§ Your goal: Reproduce each of the records below word for word, leaving out the pictures.

§ Record excerpts:
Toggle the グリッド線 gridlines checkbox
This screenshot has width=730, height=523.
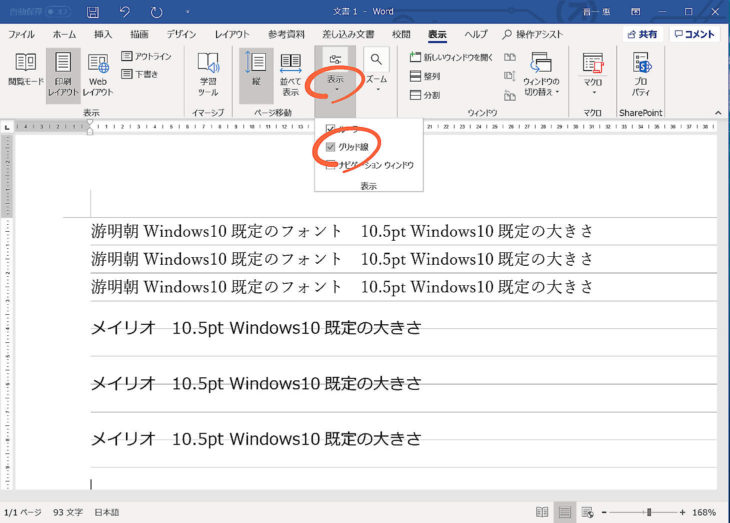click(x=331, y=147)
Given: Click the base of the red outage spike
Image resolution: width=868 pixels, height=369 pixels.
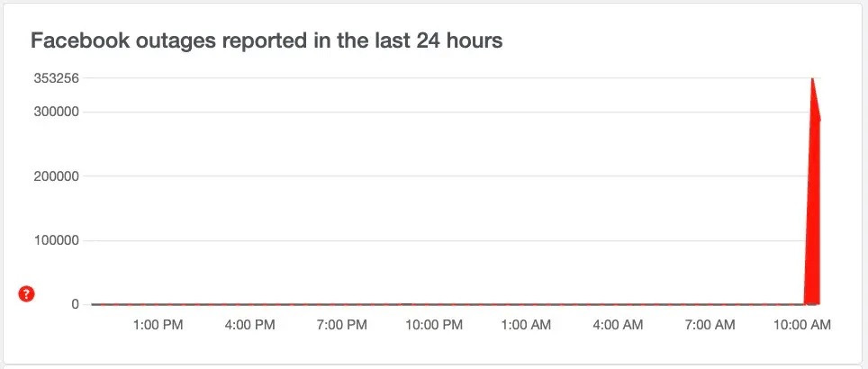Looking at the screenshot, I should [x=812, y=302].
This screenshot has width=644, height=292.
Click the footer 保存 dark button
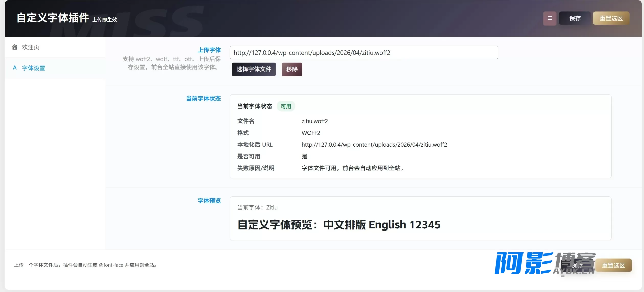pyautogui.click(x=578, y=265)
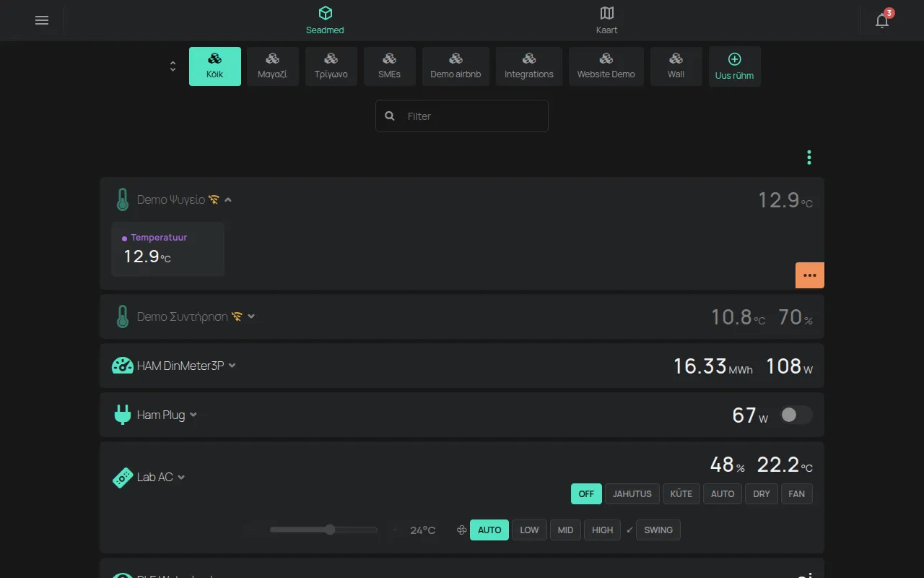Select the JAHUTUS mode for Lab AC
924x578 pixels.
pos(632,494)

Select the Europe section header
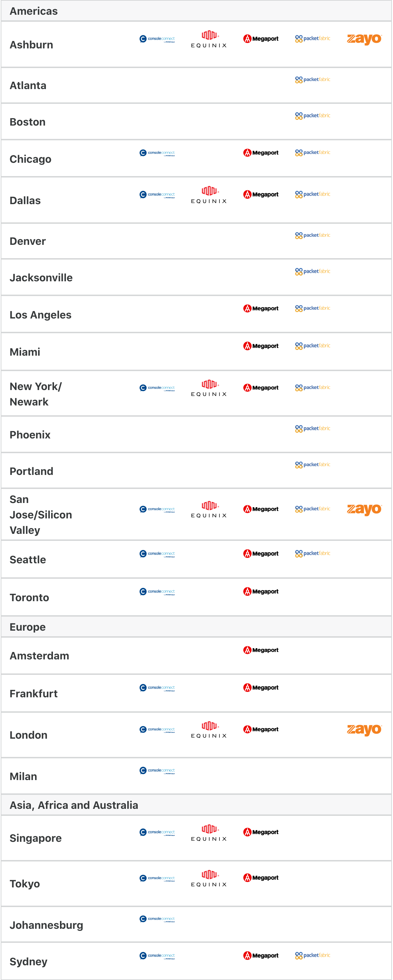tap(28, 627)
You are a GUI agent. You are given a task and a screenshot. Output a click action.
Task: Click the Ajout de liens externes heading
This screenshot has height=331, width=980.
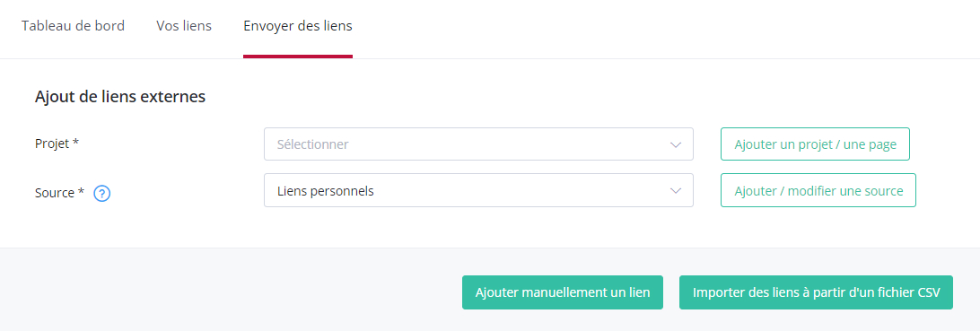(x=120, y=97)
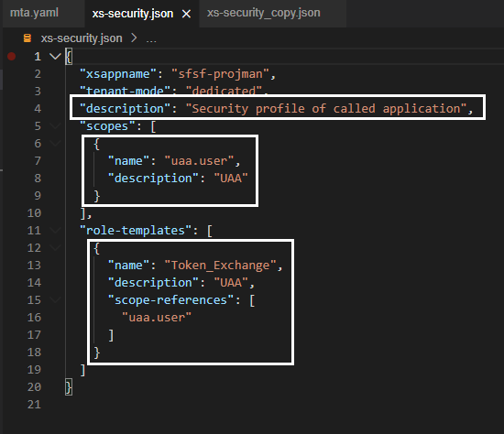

§ Task answer:
Toggle the グリッド線 gridlines checkbox
This screenshot has width=730, height=523.
click(x=331, y=147)
Given: Click the base of the red outage spike
Image resolution: width=868 pixels, height=369 pixels.
Looking at the screenshot, I should [x=812, y=302].
This screenshot has width=644, height=292.
Click the footer 保存 dark button
pyautogui.click(x=578, y=265)
Select the JAHUTUS mode for Lab AC
924x578 pixels.
pos(632,494)

Select the Europe section header
tap(28, 627)
You are a GUI agent. You are given a task and a screenshot. Output a click action.
Task: Click the Ajout de liens externes heading
This screenshot has height=331, width=980.
(x=120, y=97)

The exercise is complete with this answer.